Convert the lines from the one containing "Split the terminal" through the one containing "The image size is (1892, 861). coord(76,30)", inclusive, into a Markdown table with the columns Row and Line, one numbered row per line and any blank lines omitted.

▸ SUPPLIED INFORMATION

☆ ☆ ☆ ☆ ☆

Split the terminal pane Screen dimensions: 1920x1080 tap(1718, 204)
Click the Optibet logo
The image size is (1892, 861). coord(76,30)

☆ ☆ ☆ ☆ ☆

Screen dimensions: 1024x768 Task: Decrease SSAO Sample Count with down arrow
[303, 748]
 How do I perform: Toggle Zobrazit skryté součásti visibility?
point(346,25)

☆ ☆ ☆ ☆ ☆

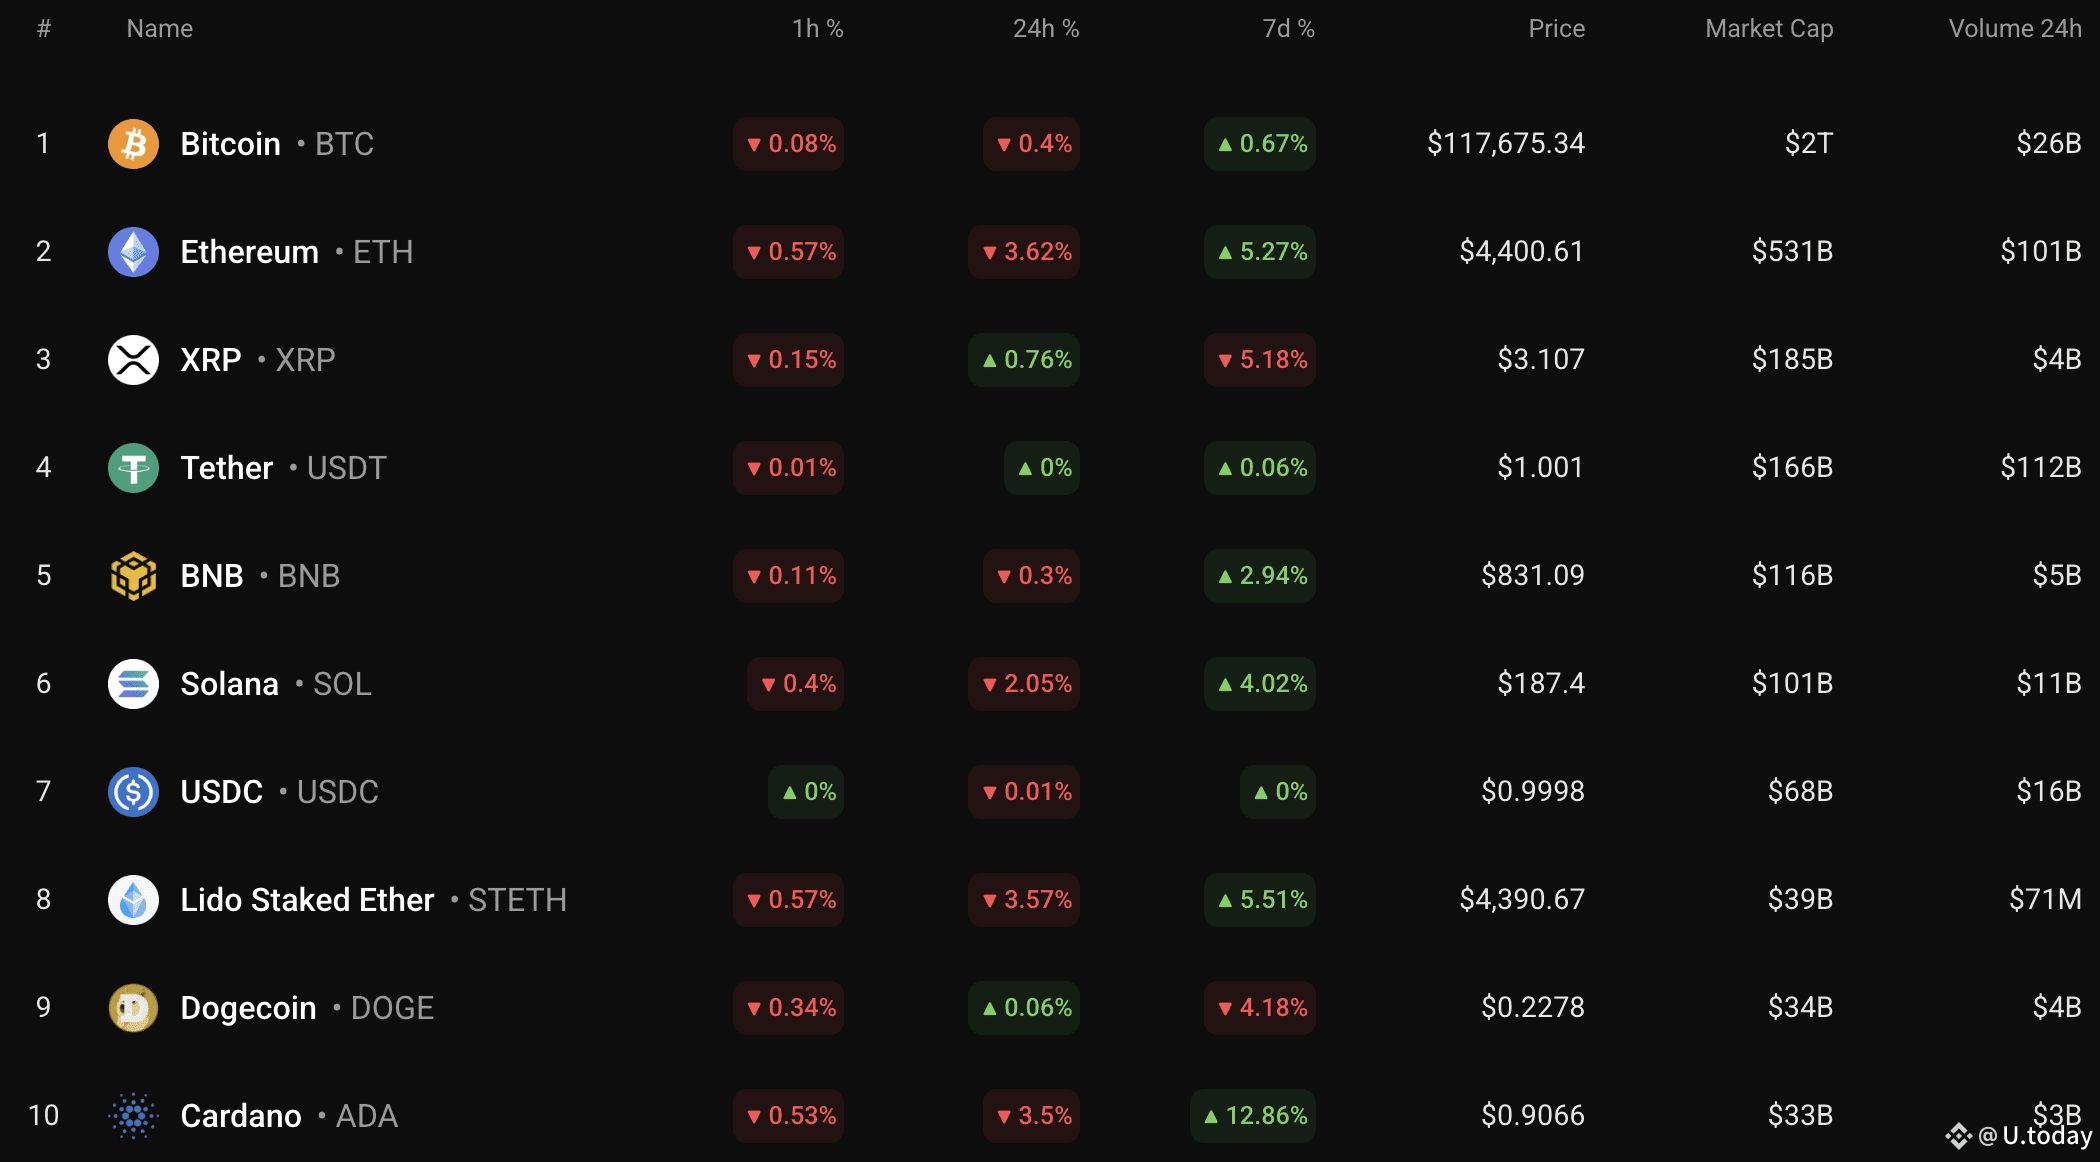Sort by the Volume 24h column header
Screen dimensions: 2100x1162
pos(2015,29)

☆ ☆ ☆ ☆ ☆

▸ WRITTEN ANSWER
| Row | Line |
|---|---|
| 1 | Split the terminal pane Screen dimensions: 1920x1080 tap(1718, 204) |
| 2 | Click the Optibet logo |
| 3 | The image size is (1892, 861). coord(76,30) |